Delta’s purchase of the Trainer plant is the first time an airline has purchased a refinery, JBC Energy said. Delta plans to start the facility in the third quarter, the researcher said.
Gasoline surged 26 percent in the first quarter as tension over Iran’s nuclear program boosted Brent oil prices and refineries serving the U.S. East Coast planned to close. Demand is near a 10-year seasonal low, Energy Department data show.
Gasoline also slipped after a gauge of British factory output declined and China’s manufacturing expanded less than forecast, adding to concern that demand would slow. The fuel pared declines after the Institute for Supply Management’s U.S. factory index beat expectations.
“We have a very tentative global economy,” said Peyton Feltus, president of Randolph Risk Management in Dallas. “Demand was already moving down before the price was moving up.
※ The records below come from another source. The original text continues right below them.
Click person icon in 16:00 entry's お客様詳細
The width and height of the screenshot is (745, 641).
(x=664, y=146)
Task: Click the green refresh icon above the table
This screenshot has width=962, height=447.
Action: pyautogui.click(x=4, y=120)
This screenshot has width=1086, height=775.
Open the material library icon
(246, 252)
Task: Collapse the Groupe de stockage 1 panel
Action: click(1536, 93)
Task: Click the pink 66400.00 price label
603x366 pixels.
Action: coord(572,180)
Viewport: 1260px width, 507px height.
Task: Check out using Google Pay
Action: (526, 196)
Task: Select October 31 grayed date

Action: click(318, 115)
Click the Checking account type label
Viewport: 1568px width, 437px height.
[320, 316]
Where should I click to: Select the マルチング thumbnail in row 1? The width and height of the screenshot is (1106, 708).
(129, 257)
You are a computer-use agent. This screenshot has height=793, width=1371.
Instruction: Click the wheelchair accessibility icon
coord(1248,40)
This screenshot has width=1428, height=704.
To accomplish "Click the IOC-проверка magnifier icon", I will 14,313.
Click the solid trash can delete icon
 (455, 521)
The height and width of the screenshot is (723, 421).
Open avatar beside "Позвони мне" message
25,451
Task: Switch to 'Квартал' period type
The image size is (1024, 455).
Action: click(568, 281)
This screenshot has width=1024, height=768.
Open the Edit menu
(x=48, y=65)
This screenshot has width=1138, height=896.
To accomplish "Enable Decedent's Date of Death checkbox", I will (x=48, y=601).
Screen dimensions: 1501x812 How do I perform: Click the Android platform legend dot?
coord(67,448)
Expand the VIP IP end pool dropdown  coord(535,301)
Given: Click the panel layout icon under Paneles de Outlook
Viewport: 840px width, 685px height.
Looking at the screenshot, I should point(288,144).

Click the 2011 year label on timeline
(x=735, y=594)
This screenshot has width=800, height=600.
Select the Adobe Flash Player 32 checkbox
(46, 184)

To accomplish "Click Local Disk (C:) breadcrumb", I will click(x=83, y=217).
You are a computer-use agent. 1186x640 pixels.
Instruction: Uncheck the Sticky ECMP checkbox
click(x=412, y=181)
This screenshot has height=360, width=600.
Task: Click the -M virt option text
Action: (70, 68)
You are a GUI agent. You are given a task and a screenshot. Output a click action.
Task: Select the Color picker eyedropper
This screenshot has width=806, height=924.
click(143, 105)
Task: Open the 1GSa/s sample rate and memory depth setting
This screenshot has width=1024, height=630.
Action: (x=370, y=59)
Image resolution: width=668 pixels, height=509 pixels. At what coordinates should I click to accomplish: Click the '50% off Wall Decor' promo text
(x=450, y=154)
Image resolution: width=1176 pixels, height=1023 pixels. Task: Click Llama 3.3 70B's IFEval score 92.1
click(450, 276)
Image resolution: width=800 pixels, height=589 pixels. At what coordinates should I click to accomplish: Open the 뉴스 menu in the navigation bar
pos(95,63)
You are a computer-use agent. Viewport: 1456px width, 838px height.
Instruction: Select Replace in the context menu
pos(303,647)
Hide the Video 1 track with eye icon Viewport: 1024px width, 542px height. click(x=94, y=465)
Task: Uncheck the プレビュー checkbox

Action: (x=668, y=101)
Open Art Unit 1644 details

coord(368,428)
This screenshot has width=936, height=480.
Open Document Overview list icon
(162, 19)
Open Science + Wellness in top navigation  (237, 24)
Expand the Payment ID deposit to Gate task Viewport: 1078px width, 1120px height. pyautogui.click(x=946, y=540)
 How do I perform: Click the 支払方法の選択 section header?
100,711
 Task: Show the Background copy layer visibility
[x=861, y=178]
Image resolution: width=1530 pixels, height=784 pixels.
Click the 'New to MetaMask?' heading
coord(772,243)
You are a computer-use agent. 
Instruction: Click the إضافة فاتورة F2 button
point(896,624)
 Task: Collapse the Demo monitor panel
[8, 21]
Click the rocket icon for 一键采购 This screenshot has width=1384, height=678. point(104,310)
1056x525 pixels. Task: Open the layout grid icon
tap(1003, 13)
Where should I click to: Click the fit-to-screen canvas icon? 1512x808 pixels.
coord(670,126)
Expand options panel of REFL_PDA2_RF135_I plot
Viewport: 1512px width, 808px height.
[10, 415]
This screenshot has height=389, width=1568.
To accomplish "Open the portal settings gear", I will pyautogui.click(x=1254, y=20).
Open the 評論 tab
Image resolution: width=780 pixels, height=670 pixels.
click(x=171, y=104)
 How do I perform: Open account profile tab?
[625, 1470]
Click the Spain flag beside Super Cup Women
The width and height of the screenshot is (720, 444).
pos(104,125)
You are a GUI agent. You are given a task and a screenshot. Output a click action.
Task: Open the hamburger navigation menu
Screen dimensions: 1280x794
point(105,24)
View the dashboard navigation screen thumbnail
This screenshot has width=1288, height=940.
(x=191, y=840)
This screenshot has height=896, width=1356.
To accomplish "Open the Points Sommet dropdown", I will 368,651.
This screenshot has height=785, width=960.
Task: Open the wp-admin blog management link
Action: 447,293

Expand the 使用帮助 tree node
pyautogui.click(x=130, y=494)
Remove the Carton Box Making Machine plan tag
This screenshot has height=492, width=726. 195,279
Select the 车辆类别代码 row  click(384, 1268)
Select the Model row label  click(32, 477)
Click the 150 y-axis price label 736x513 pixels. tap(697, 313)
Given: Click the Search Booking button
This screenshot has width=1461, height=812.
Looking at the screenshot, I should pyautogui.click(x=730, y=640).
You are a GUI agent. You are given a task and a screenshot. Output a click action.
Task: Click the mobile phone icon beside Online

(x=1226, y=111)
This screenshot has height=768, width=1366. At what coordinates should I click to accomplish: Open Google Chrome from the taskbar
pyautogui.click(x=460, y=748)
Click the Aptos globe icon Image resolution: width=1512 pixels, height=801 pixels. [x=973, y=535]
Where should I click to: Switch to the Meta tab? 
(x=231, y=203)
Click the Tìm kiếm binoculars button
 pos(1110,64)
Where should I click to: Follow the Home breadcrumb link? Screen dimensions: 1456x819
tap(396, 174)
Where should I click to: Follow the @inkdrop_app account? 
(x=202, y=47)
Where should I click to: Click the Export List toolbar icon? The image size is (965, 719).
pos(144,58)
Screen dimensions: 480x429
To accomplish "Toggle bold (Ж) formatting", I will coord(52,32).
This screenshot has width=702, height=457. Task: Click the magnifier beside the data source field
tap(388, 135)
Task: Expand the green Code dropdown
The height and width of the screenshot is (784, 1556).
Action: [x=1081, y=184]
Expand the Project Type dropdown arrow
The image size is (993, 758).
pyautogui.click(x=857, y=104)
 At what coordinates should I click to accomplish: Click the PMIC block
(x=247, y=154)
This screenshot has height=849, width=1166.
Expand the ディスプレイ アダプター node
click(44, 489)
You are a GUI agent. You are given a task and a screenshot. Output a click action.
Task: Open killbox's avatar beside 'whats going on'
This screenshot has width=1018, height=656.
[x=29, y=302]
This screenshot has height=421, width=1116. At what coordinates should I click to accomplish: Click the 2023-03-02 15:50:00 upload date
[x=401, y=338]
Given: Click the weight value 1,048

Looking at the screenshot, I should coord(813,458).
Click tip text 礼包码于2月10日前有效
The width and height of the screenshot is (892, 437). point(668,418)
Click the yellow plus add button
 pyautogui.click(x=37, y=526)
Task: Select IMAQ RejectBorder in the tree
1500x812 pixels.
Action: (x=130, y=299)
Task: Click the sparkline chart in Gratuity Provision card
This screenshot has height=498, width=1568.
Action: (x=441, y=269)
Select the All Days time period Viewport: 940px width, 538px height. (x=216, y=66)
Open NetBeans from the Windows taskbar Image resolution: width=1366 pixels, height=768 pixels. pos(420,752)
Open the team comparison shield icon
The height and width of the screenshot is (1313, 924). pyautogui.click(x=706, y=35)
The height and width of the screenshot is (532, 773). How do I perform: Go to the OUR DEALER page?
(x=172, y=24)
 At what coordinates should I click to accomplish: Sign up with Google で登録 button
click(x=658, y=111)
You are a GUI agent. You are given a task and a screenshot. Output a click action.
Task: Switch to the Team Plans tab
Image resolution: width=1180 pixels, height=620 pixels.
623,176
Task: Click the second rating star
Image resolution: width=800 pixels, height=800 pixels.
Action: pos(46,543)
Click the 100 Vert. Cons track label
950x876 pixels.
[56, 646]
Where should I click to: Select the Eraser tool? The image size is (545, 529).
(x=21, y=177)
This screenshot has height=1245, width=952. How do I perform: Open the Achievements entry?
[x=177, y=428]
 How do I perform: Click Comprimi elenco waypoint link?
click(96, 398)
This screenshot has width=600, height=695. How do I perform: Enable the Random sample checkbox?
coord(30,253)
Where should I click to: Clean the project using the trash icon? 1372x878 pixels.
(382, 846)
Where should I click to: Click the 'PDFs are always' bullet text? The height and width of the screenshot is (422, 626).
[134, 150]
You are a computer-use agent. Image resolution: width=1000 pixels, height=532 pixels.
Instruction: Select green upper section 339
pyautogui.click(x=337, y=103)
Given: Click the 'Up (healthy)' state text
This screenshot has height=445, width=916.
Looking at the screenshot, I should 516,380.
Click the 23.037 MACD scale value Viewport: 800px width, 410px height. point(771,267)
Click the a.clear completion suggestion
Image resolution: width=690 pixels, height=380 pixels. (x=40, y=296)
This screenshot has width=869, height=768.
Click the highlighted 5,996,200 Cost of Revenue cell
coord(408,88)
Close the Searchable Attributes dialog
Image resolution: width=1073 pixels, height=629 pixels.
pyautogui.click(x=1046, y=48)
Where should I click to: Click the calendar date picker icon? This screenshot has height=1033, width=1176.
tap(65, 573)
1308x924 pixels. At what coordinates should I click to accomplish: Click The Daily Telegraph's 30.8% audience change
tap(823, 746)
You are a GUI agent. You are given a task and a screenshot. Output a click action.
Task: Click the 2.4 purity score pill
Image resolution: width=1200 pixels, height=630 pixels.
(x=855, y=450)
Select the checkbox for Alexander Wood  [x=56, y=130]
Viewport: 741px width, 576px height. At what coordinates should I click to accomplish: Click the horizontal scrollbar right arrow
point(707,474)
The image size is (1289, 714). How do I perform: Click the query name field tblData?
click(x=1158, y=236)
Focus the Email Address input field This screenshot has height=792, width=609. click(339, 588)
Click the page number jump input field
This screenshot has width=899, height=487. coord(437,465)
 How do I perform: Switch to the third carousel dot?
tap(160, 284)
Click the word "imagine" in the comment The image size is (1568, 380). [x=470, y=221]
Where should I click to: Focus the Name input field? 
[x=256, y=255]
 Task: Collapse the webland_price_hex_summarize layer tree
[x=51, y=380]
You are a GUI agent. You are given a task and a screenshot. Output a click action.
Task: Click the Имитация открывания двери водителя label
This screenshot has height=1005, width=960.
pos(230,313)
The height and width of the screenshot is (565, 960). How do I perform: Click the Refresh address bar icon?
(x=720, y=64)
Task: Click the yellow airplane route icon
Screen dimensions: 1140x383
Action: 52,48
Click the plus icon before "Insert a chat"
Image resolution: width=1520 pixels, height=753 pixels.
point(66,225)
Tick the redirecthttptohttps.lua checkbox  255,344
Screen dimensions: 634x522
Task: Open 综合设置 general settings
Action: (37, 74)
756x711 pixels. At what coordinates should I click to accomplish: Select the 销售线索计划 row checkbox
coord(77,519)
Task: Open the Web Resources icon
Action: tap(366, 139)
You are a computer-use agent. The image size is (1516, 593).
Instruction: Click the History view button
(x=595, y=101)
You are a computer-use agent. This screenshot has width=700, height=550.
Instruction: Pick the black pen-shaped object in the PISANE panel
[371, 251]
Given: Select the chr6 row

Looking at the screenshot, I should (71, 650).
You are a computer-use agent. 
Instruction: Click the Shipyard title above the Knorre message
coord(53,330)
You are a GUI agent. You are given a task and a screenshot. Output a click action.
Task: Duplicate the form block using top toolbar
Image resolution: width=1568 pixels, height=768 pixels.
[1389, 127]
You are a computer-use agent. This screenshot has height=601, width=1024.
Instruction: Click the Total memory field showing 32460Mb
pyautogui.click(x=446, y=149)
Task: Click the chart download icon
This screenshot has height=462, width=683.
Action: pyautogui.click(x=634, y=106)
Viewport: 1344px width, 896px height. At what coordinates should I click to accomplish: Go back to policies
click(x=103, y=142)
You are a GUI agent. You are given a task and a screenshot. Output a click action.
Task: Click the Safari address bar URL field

The consumer didn’t need it and now they can’t afford it.”
U.S. drivers bought 8.65 million barrels of gasoline a day in the week ended April 27, down from 8.69 million the week before, according to MasterCard’s SpendingPulse report. Consumption stayed below year-earlier levels for the 35th consecutive week.
Crude oil for June delivery advanced $1.29, or 1.2 percent, to $106.16 a barrel in New York. Prices have climbed 7.4 percent this year.
Oil rose because of the ISM report and the move higher is “overdone,” Chirichella said. “Gasoline is probably a more realistic picture” of the energy complex, he said.
June-delivery heating oil fell 0.71 cent to $3.1771 a gallon. Prices have increased 8.2 percent this year.